• [DIRECTIONS FOR THIS TASK]: Please output exactly the lines from the one containing "Viewport: 720px width, 1280px" through the end of the records below, leaving out any pictures.

• [DATA TO EXAMINE]:
_ _ _ _
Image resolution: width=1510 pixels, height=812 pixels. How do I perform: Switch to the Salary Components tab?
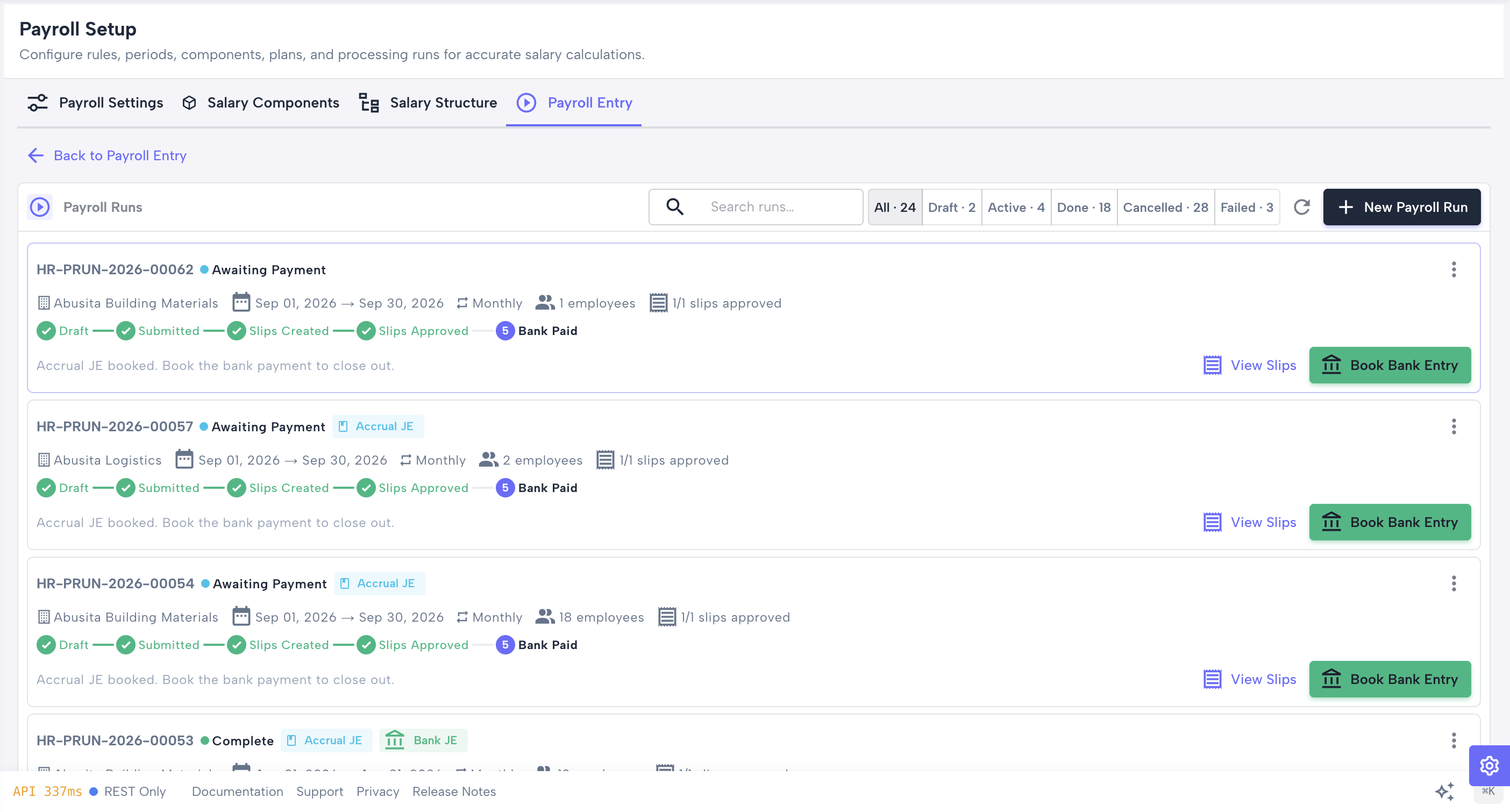pyautogui.click(x=260, y=103)
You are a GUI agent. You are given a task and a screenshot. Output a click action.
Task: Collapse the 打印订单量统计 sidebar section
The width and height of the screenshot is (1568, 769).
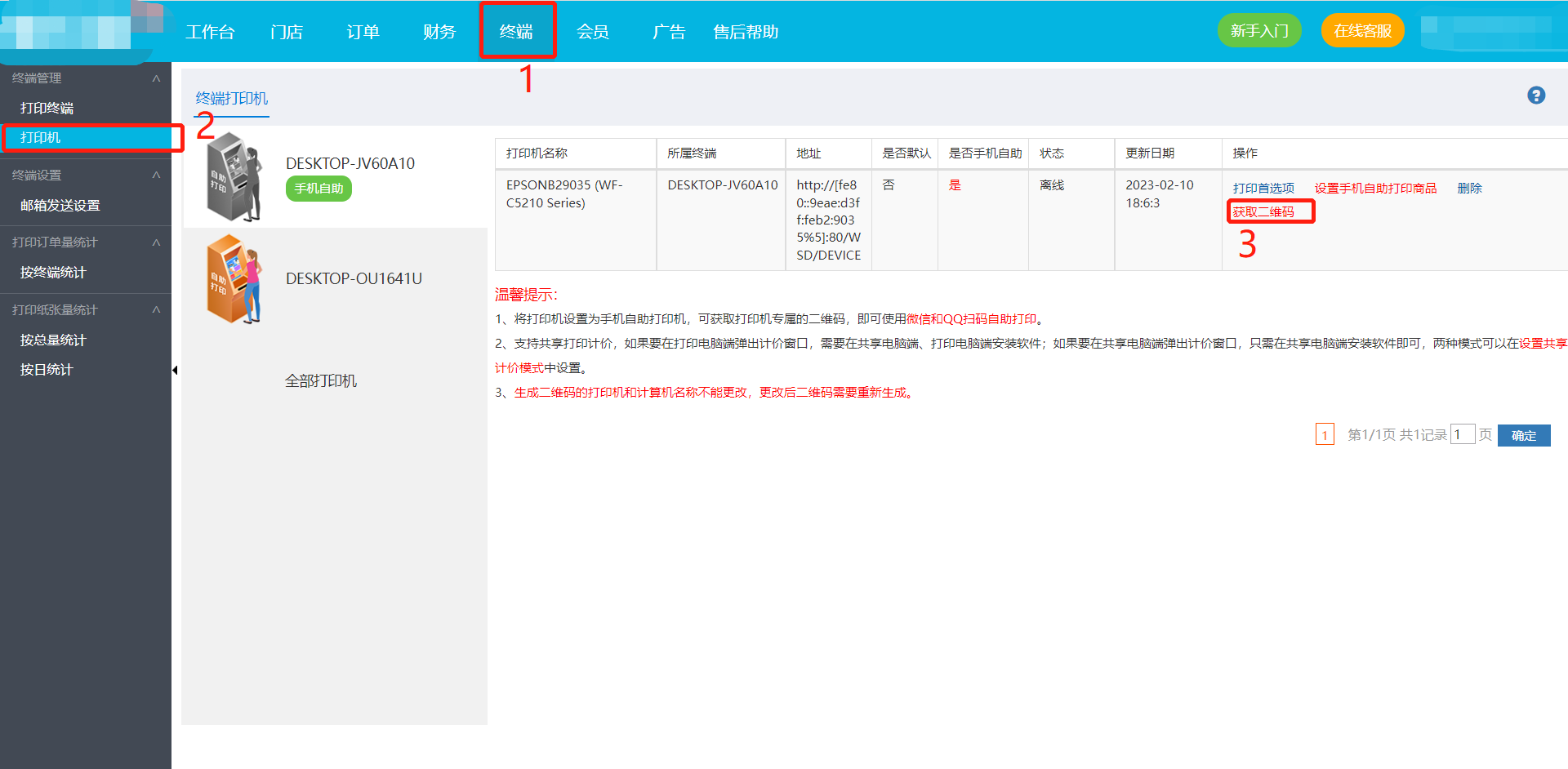[156, 242]
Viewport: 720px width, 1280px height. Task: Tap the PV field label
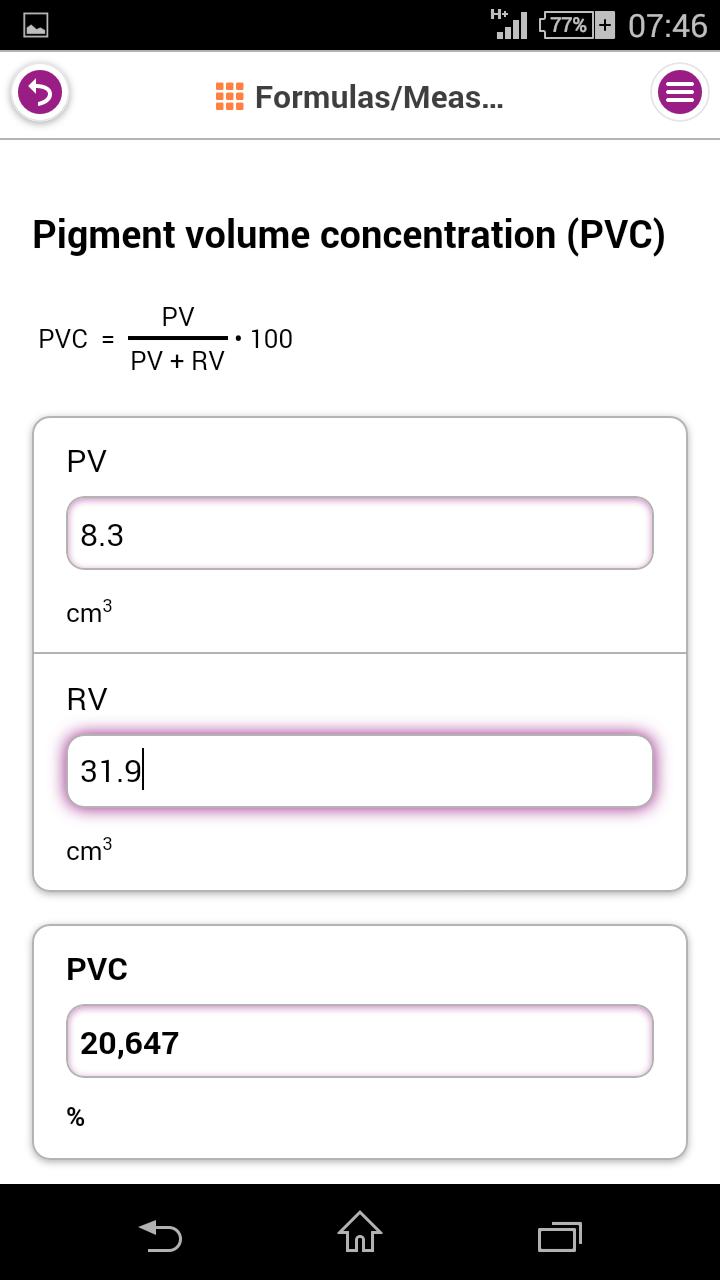[x=87, y=461]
_ _ _ _
• [SOLUTION TO THIS EXERCISE]:
Viewport: 720px width, 1280px height. Task: Tap the PV field label
[x=87, y=461]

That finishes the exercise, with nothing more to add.